Le chercheur sort ensuite, laissant l'enfant seul face à la tentation.
Certains enfants mangent le marshmallow dès que la porte se ferme. D'autres se tortillent sur leur chaise, se cachent les yeux, chantent pour se distraire, ou regardent partout sauf le marshmallow. Seul un tiers des enfants parviennent à tenir les quinze minutes pour obtenir le doublement de leur récompense.

Des années plus tard, Walter Mischel, le psychologue à l'origine de l'expérience, recontacte ces enfants devenus adolescents, puis adultes. Surprise : ceux qui avaient réussi à attendre semblaient mieux réussir dans la vie. Ils avaient de meilleurs résultats scolaires, géraient mieux le stress, avaient moins de problèmes de comportement. Adultes, ils étaient plus susceptibles d'atteindre leurs objectifs à long terme, de poursuivre des études plus longues, étaient moins enclins à consommer des drogues dures et présentaient un indice de masse corporelle plus bas.

Le test du marshmallow est devenu une légende de la psychologie, présenté comme la preuve que la capacité à différer la gratification dans l'enfance prédit le succès futur. Des milliers d'articles et de livres de parentalité en ont découlé.
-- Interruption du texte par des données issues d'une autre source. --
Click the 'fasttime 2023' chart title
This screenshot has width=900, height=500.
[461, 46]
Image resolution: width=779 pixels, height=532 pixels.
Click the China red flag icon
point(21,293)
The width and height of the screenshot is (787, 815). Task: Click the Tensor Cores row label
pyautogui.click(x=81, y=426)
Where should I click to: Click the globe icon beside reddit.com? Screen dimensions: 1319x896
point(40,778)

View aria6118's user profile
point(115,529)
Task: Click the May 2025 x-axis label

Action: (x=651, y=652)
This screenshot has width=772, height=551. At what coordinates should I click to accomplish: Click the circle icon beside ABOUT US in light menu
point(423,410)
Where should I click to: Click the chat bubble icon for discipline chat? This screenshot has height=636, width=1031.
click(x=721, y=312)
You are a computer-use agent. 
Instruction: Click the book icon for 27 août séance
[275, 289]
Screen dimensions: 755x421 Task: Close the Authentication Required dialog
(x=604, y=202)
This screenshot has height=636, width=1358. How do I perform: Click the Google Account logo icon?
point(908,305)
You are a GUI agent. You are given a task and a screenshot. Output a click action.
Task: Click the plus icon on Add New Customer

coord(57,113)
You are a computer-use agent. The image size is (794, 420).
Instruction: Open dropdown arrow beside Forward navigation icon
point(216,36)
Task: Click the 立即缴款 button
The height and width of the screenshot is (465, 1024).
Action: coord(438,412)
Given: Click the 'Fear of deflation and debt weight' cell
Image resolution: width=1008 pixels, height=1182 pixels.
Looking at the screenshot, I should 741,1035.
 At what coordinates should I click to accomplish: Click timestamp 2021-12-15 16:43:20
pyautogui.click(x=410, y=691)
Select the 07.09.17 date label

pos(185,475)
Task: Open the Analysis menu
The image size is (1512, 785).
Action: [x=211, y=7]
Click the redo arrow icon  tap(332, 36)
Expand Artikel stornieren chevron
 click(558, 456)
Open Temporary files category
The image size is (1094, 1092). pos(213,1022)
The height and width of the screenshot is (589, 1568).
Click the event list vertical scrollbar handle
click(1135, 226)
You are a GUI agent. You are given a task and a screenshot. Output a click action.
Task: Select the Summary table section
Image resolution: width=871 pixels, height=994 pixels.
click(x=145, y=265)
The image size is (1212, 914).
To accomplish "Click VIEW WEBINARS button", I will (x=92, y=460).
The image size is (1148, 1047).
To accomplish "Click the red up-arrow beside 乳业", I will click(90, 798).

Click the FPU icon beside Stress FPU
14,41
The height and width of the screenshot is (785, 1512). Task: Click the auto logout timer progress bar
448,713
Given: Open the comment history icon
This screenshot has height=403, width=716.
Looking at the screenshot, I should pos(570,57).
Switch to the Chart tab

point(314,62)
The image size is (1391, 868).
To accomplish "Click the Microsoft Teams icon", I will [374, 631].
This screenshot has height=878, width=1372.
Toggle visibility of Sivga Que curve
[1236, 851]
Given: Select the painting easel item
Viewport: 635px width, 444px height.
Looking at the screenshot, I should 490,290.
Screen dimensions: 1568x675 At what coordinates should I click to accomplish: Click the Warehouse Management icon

Sauf que… l'histoire est plus compliquée. Des études récentes, menées sur des échantillons plus larges et plus diversifiés, ont nuancé ces résultats. Il s'avère que la capacité à attendre dépend aussi énormément du contexte socio-économique de l'enfant : un enfant qui a souvent connu les promesses non tenues (ou pire, la privation) aura plus de mal à faire confiance à un adulte lui promettant un deuxième marshmallow. Pour lui, manger tout de suite est rationnel : c'est le seul marshmallow garanti. Un tiens vaut littéralement mieux que deux tu l'auras.

Finalement, le test du marshmallow mesure peut-être moins la maîtrise de soi que la sécurité économique et la confiance dans les adultes…

Et finalement, sommes-nous meilleurs que ces enfants ? Même à l'époque des philosophes grecs, le sujet était important, au point d'avoir un mot dédié : l'acrasie ; la faiblesse de la volonté. Saint-Paul le résumait dans ses termes : « Ce que je veux, je ne le fais pas ; ce que je ne veux pas, je le fais. ».